VIR-7831, an antibody from Vir Biotechnology and its partner GlaxoSmithKline, met the criteria to continue to the next stage of the NIH study. But the companies said this week that they were told analysis of the available data “raised concerns about the magnitude of potential benefit.” The interim analysis was a pre-planned review of the first 300 hospitalized patients in the study. No safety problems were reported. The independent board recommended that enrollment be closed while the data mature.
San Francisco-based Vir designed its antibody to offer “dual action.” It blocks the virus’s entry into healthy cells and clears away infected ones. This antibody also binds to a part of the novel coronavirus that is shared with the virus that causes SARS, which Vir has said may make it more difficult for resistance to develop.
The pause on testing of the Vir antibody was followed by the failure of an antibody combination from Brii Biosciences. The two neutralizing antibodies, BRII-196 and BRII-198, are made from the plasma of recovered Covid patients. The company, which splits its operations between Durham, North Carolina and Beijing, engineered those antibodies to reduce the risk of antibody-induced enhancement, a phenomenon in which antibodies recognize and bind to a pathogen but are unable to neutralize it. The company also has preliminary lab data suggesting these antibodies can address the variants from the U.K. and South Africa.

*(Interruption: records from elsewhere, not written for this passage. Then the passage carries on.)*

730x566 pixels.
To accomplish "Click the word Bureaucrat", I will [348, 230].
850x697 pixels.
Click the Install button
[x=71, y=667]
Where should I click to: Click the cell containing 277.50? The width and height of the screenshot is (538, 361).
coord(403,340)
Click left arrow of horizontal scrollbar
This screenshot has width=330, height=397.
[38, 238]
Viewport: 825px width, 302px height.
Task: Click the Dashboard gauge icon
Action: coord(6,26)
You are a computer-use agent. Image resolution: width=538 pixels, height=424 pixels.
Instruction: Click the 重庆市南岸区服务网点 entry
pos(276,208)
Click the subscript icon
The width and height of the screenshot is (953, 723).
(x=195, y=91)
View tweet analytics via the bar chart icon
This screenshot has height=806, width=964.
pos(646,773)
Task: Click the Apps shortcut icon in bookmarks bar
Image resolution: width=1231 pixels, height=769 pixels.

In the NIH-sponsored study enrolling about 300 patients, half received the Brii antibodies while the other half received the standard of care, which has evolved to include newly authorized products, such as Gilead Sciences antiviral remdesivir (Veklury) and the steroid dexamethasone. An independent analysis determined that the antibodies did not meet the efficacy threshold needed to advance to next stage of testing. Brii did not disclose additional details but the company said it will work with the clinical trial investigators to understand the data, which it will publish.

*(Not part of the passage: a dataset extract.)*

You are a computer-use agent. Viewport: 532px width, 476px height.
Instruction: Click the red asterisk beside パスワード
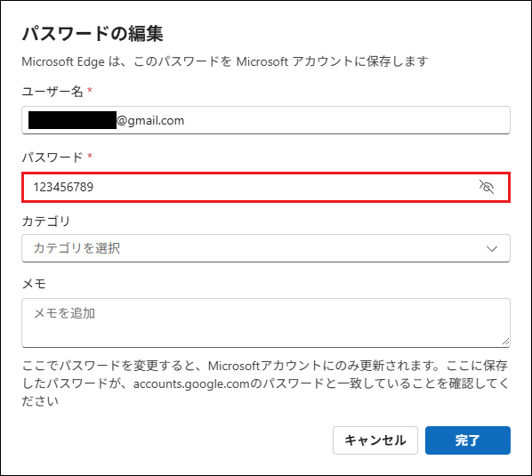(x=90, y=156)
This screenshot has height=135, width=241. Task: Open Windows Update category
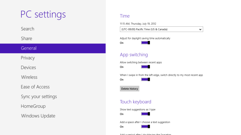[x=38, y=116]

In a prepared statement, Brii CEO Zhi Hong said his company will continue to evaluate the antibody combination in Covid patients who are not bedridden. He added that he is confident in the therapy’s antiviral activity against the newly emerging variants of the novel coronavirus.

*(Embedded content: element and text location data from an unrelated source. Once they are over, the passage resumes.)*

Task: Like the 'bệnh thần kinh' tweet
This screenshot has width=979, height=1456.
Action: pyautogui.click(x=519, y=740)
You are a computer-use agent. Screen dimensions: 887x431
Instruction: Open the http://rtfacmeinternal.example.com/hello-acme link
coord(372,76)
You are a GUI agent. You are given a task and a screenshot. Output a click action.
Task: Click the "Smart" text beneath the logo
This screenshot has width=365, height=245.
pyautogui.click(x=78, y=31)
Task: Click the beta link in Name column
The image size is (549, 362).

The only remaining antibody therapy in the NIH’s ACTIV program is AstraZeneca’s AZD7442. The experimental treatment is a combination of two long-acting antibodies derived from recovered patients who have recovered from Covid infection. Those antibodies, developed by Vanderbilt University Medical Center, were licensed by the U.K.-based pharmaceutical giant last June. The Phase 3 study of the AstraZeneca therapy has not yet enrolled enough patients to report interim data.
Another way that drug developers have been trying to treat Covid-19 is by addressing the immune system’s response to the disease. Apellis Pharmaceuticals develops drug that stop excessive activation of the complement system, a family of proteins that complement the immune system.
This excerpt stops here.